Note: It looks like the values of the configurators are measured, not from any official table. Resistor values are not between short difference. E.g. "4", it is in this table 471 kohm; if resistor is 1%, it is about 470 k ... 479 k. The original table from year 1999/2000 says: 0 = 4,7M, 1 = 825k, 2 = 681k, 3 = 562k, 4 = 475k, 5 = 392k, 6 = 332k, 7 = 274 k, 8 = 221k and 9 = 182k. All these values are found in the standard "E"-resistor value table (EIA E96) but not uniformly spaced (is that correct?). Resistor values in this list are official.

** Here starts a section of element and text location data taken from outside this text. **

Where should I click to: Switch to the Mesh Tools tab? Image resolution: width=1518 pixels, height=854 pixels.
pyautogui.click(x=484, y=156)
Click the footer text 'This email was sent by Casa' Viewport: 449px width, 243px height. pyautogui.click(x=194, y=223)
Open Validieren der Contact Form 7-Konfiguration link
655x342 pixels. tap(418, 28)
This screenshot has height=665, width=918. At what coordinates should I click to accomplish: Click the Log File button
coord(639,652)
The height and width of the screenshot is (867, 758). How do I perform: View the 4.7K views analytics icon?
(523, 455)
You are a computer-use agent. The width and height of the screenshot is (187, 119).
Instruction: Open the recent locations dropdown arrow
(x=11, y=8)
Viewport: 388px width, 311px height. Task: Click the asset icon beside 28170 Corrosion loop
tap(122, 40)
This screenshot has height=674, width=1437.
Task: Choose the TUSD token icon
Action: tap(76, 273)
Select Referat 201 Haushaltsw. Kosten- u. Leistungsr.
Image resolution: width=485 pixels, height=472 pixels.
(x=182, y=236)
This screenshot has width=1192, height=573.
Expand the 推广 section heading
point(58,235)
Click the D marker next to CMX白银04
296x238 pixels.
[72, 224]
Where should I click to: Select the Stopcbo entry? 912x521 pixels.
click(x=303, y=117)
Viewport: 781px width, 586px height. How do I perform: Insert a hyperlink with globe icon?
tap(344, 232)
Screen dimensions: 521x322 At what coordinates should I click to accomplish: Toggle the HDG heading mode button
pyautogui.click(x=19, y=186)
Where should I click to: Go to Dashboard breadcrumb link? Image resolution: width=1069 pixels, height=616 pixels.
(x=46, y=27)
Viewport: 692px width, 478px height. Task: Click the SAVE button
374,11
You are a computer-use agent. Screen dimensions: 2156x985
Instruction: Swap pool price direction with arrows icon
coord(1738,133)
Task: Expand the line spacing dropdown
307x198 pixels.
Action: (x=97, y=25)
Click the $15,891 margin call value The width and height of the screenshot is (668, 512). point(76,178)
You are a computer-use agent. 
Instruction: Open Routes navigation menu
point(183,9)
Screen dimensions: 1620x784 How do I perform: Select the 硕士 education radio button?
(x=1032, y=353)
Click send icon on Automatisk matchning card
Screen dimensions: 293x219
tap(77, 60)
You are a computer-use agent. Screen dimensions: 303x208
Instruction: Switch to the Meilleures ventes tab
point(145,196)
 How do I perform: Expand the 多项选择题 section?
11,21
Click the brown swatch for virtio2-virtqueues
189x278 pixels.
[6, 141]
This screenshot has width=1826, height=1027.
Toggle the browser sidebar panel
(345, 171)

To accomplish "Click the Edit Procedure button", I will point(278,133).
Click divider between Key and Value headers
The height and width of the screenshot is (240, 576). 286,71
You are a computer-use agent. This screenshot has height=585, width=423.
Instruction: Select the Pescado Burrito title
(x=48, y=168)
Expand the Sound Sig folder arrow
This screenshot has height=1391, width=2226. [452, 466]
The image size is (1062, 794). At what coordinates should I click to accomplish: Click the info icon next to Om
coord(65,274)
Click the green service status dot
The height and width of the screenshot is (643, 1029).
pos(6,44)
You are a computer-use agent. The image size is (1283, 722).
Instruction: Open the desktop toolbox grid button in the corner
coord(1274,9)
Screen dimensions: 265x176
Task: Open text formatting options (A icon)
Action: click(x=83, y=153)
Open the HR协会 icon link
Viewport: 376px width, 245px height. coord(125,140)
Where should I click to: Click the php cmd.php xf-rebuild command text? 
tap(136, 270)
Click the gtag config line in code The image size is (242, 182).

However, the table values above are useful because all the values fall inside the 1% resistor tolerance area specified by E96 (except value 3501/9 measured at 179k - a second example tested also gave a reading of 179k).

==Certifications==
Devices connected to the SCS bus are IMQ-certified and comply with these product standards (International Electrotechnical Commission (IEC) EN 50428 - IEC EN 60669-1/A1 - IEC EN 60669-2-1 - IEC EN 50090-2-2 - IEC EN 50090-2-3).

==Integration==
You can interact with the SCS bus through a gateway and an open high-level protocol called OpenWebNet. Two kinds of gateway exist:
- Gateway ethernet (Linux based)
- Gateway USB / RS-232
These gateways are bidirectional; they translate SCS frames into OpenWebNet frames, and the other way round. The open protocol OpenWebNet shared by MyOpen community, let everybody to build software that interact with SCS devices. SCS protocol is a proprietary bTicino protocol. Interaction with other field bus must happen only writing software that use OpenWebNet.